Northwestern affirms commitment to diversity after SCOTUS strikes down affirmative action


Jacob Wendler/Daily Senior Staffer

The Supreme Court. Justices struck down affirmative action in a 6-3 decision Thursday.

Nicole Markus, Summer Editor in Chief

Northwestern affirmed its commitment to diversity in a statement Thursday after the Supreme Court ruled 6-3 that affirmative action admission policies are unconstitutional.

The decision strikes down the use of race as a factor in college admissions processes. The case, Students for Fair Admissions. v. Harvard and University of North Carolina, is expected to have wide-reaching effects for universities across the country and overturn 45 years of precedent. 

“Many universities have for too long wrongly concluded that the touchstone of an individual’s identity is not challenges bested, skills built, or lessons learned, but the color of their skin,” Chief Justice John Roberts wrote in the majority opinion. “This Nation’s constitutional history does not tolerate that choice.” 

In a statement, University President Michael Schill said he is “deeply disappointed” by the court’s decision. 

While the University will abide by the ruling, Schill said the majority opinion makes it harder for NU to achieve its goals. 

“There is much to find problematic in the Court’s decision, but for me, among the most troubling elements is the doubt it casts on the importance of a diverse class in enhancing our educational mission,” Schill said.

Schill said that “for months,” Provost Kathleen Hagerty has worked with a group of University leaders including students, faculty and staff to discuss how to adapt NU’s practices to adhere with the then-potential decision. 

In May, Schill said some admission practices NU will continue to affirm diversity at the undergraduate level include utilizing a holistic review of applicants, considering a permanent test-optional policy, strengthening partnerships with national organizations committed to college access, and offering digital tours and panels to students. 

The University will continue working to develop additional policies to affirm and uplift diversity.

“None of these initiatives is successful in a vacuum, but combined, they contribute to an environment that attracts, welcomes and supports the brightest, most diverse students to our campuses,” Schill said. “If they prove ineffective, we will work collaboratively with our faculty and students to develop new initiatives until we succeed.” 

Alvin Tillery, political science professor and director of the Center for the Study of Diversity and Democracy, said affirmative action only makes a noticeable difference in admissions at the top 100 schools in the U.S.

Most of the controversy around affirmative action, Tillery said, surrounds the test score gap between different races at these schools. 

Some critics of affirmative action argue that White and Asian students are penalized by needing higher test scores, while Black, Indigenous and Latine students are unfairly helped despite having lower scores.

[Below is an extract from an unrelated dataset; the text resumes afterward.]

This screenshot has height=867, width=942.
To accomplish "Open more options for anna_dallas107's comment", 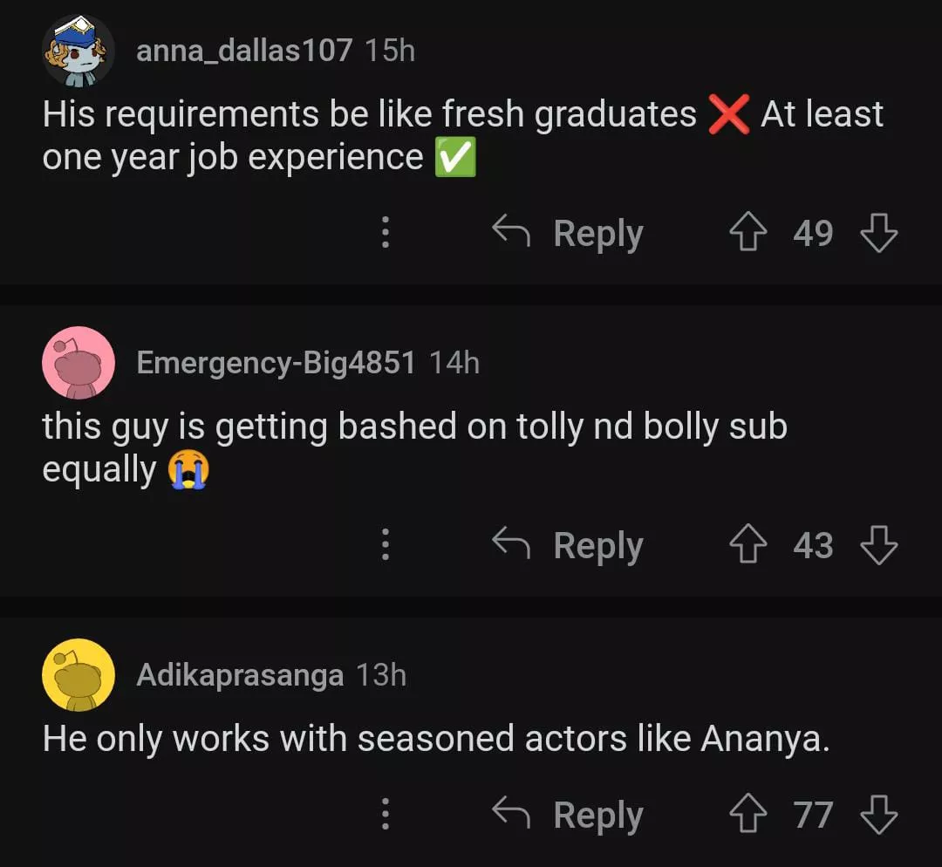I will pyautogui.click(x=385, y=234).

But Tillery said this is not entirely accurate, and that some Asian and White students are actually benefited by the policy.

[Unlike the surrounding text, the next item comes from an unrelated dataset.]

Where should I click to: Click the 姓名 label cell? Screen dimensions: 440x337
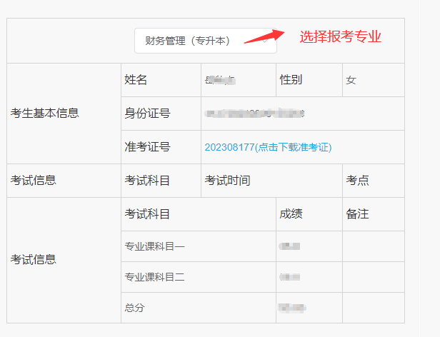pos(136,80)

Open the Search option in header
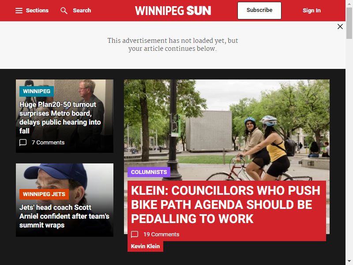pyautogui.click(x=82, y=11)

“This is a break from the reality in which college admissions work,” Tillery said. “The notion that you can’t use race for Black and Latino and Indigenous and poor Asian kids, but race is (still) used for white people in college admissions.”

When University of California schools struck down affirmative action in the 1990s, Tillery said the UCs saw a “precipitous” drop in White students being admitted.

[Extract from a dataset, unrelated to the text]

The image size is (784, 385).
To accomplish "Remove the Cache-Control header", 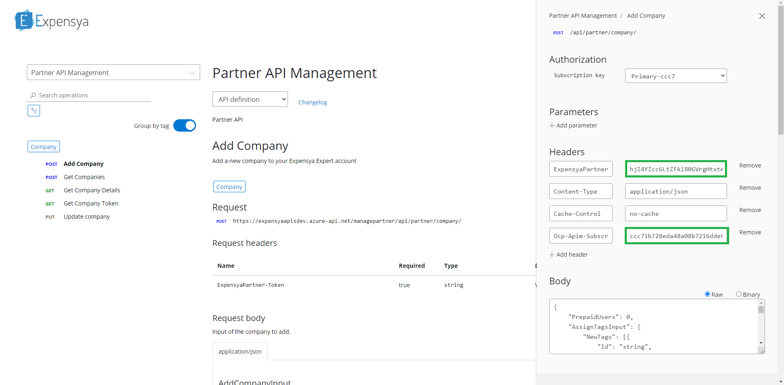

At elite universities such as Harvard, approximately 30% of spaces are “encumbered” before admissions even start because of legacy admissions and athletics, Tillery said, two categories which primarily benefit white students.

“Because of the nature of our society in the middle of the twentieth century when affirmative action was put in place, we know that these two categories are filled with affluent white people,” Tillery said. “What are the knock-on effects of saying that you cannot use race at all in admissions? Does this mean we can no longer encumber students?”

Ronald Allen, John Henry Wigmore Professor of Law, said an interesting part of the opinion was that it does not bar the consideration of race if it makes a “verifiable” difference in a student’s experience. 

Allen said that Universities will try to use this method where possible to preserve diverse incoming classes. This includes elements of holistic review that Schill said the University would continue to employ.

Paul Gowder, Pritzker professor and associate dean of research and intellectual life, said that this is a “narrow ruling.” The Supreme Court, according to Gowder, did not say anything about pipeline programs or building hospitable environments for people of non-majority backgrounds, for example.

“There are lots of ways that universities can still produce equity and inclusion, even after this decision,” Gowder said.